Passage provided
-*-*-
Answer
$$\frac{1}{2}\ln \left| {{x^2} - 3 + \sqrt {{x^4} - 6{x^2} + 5} } \right| + C$$
Work Step by Step
$$\eqalign{
& \int {\frac{x}{{\sqrt {{x^4} - 6{x^2} + 5} }}} dx \cr
& {\text{Complete the square}} \cr
& \int {\frac{x}{{\sqrt {\left( {{x^4} - 6{x^2} + 5 + 4} \right) - 4} }}} dx \cr
& \int {\frac{x}{{\sqrt {\left( {{x^4} - 6{x^2} + 9} \right) - 4} }}} dx \cr
& \int {\frac{x}{{\sqrt {{{\left( {{x^2} - 3} \right)}^2} - {2^2}} }}} dx \cr
& {\text{Let }}u = {x^2} - 3,{\text{ }}du = 2xdx,{\text{ }}dx = \frac{{du}}{{2x}} \cr
& {\text{Substituting}} \cr
& \int {\frac{x}{{\sqrt {{{\left( {{x^2} - 3} \right)}^2} - {2^2}} }}} dx = \int {\frac{x}{{\sqrt {{u^2} - {2^2}} }}} \left( {\frac{{du}}{{2x}}} \right) \cr
& = \frac{1}{2}\int {\frac{1}{{\sqrt {{u^2} - {2^2}} }}} du \cr
& {\text{Integrate by tables }}\int {\frac{1}{{\sqrt {{u^2} - {a^2}} }}du} = \ln \left| {{x^4} - 6{x^2} + 5} \right| + C \cr
& \frac{1}{2}\int {\frac{1}{{\sqrt {{u^2} - {2^2}} }}} du = \frac{1}{2}\ln \left| {u + \sqrt {{u^2} - {2^2}} } \right| + C \cr
& = \frac{1}{2}\ln \left| {u + \sqrt {{u^2} - 4} } \right| + C \cr
& {\text{Write in terms of }}x \cr
& = \frac{1}{2}\ln \left| {{x^2} - 3 + \sqrt {{{\left( {{x^2} - 3} \right)}^2} - 4} } \right| + C \cr
& = \frac{1}{2}\ln \left| {{x^2} - 3 + \sqrt {{x^4} - 6{x^2} + 5} } \right| + C \cr} $$
-*-*-
Task data
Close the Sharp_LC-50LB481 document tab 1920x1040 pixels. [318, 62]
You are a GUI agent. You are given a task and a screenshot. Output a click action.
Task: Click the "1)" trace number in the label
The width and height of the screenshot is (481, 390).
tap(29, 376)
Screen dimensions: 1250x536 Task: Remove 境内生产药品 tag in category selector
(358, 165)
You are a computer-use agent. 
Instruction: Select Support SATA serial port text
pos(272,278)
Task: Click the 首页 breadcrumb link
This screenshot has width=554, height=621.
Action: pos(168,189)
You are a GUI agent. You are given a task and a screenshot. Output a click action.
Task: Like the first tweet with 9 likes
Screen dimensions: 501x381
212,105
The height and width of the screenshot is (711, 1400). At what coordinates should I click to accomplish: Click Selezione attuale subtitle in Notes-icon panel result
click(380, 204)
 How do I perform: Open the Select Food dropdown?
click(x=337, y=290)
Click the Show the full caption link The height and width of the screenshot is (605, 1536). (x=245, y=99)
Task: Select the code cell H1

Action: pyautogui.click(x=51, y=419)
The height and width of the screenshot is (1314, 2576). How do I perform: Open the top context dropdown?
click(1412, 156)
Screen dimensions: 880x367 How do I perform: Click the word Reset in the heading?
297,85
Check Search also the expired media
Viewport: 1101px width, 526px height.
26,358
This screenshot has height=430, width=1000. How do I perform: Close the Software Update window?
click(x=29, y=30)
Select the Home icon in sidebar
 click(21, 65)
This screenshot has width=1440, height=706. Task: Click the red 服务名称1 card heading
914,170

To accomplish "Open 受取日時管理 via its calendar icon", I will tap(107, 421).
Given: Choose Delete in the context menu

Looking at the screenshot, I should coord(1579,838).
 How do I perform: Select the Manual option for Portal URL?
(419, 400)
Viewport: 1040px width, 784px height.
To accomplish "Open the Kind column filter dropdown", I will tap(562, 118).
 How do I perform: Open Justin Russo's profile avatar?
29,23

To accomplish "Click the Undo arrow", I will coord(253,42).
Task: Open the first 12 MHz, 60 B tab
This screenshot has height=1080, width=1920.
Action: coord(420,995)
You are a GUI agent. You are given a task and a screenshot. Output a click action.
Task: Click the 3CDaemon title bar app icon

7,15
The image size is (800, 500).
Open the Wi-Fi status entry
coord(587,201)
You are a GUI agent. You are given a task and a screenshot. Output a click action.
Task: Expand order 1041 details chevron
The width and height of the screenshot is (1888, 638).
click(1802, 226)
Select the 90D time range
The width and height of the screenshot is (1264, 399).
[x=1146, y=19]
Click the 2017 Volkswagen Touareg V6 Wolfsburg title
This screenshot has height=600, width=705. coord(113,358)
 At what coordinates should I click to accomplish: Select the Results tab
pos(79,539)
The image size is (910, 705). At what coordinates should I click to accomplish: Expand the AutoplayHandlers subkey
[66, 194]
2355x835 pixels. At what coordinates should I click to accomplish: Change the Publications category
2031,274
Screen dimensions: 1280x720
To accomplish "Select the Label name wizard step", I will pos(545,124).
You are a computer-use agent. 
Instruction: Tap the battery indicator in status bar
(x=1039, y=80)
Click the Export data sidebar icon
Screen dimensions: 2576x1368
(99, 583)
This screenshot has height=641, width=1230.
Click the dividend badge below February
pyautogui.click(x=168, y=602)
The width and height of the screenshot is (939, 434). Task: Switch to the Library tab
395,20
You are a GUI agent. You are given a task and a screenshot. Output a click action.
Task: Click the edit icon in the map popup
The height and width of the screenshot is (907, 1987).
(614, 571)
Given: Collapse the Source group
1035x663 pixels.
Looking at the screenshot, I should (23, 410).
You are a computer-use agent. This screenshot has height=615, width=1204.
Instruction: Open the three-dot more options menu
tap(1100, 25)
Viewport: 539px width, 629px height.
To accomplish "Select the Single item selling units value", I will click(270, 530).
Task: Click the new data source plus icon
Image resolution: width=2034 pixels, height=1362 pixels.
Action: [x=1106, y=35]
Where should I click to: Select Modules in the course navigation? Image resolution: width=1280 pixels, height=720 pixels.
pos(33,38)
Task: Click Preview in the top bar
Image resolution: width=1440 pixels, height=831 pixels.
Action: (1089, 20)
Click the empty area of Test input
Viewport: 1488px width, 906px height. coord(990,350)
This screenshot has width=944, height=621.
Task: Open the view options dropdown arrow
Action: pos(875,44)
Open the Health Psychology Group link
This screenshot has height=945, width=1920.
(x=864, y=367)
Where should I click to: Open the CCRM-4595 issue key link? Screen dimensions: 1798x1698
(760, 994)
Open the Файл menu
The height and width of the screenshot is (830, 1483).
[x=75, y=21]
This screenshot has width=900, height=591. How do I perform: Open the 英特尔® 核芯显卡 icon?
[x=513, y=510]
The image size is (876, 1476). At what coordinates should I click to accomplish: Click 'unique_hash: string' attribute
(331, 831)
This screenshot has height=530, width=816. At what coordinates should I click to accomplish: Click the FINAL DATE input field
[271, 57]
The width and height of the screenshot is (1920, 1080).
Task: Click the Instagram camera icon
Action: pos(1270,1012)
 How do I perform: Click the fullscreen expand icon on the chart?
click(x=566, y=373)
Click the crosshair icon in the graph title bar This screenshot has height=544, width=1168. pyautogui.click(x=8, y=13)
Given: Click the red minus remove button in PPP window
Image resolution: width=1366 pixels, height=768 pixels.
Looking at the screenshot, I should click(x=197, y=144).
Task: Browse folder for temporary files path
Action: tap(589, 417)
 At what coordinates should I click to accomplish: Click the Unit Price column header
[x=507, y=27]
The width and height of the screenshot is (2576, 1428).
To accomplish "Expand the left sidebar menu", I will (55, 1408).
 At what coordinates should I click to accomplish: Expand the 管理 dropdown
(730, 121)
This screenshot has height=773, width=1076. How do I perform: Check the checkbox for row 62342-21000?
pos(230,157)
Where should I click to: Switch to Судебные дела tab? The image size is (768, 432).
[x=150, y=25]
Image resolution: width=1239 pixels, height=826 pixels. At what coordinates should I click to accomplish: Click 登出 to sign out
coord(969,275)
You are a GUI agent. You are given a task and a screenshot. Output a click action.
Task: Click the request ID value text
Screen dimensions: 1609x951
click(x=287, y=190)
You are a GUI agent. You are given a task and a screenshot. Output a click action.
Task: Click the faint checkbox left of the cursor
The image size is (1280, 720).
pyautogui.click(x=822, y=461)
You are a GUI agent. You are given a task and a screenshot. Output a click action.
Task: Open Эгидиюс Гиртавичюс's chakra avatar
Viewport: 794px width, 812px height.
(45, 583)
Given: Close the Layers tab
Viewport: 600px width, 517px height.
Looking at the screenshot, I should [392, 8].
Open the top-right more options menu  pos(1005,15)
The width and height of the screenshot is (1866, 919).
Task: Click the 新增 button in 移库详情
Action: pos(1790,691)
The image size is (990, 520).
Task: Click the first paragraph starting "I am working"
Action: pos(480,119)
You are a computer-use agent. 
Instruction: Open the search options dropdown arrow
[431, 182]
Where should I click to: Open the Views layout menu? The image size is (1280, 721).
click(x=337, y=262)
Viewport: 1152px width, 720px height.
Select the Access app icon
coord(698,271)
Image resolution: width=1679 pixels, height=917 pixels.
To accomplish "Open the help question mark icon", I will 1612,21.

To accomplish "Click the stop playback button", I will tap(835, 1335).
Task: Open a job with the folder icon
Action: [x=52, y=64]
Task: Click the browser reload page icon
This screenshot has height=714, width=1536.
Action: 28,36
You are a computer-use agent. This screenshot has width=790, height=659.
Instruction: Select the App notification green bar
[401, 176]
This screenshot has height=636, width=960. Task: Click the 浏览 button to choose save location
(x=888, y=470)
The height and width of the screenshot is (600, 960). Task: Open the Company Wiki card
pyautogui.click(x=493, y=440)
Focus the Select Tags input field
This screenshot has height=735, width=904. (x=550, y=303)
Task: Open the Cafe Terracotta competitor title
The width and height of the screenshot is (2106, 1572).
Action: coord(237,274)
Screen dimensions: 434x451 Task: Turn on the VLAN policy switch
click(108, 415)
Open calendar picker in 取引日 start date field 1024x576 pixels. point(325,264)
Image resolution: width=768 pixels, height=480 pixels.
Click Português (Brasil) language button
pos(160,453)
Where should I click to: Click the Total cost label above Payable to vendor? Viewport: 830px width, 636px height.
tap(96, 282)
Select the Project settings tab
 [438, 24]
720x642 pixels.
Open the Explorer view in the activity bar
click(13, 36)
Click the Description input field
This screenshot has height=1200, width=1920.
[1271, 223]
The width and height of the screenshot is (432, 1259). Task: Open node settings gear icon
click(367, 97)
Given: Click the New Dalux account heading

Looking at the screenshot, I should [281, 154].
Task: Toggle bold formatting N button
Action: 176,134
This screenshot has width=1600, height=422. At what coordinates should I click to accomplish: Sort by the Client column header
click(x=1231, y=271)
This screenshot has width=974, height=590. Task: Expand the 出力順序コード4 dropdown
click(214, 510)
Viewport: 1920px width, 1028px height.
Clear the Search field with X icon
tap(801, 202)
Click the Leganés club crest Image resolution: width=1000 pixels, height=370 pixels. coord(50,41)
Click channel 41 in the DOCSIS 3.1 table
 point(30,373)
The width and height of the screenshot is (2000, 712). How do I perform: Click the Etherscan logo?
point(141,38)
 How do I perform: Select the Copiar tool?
-*-*-
Tasks
[1] Please translate the sentence "Complete the square" from the worked integral solution into Spanish.
[2] Copy out everything in the entries from the start down to the line containing "tap(29, 376)", with both ends included.

Answers below
[1] Completa el cuadrado.

[2]
Close the Sharp_LC-50LB481 document tab 1920x1040 pixels. [318, 62]
You are a GUI agent. You are given a task and a screenshot. Output a click action.
Task: Click the "1)" trace number in the label
The width and height of the screenshot is (481, 390).
tap(29, 376)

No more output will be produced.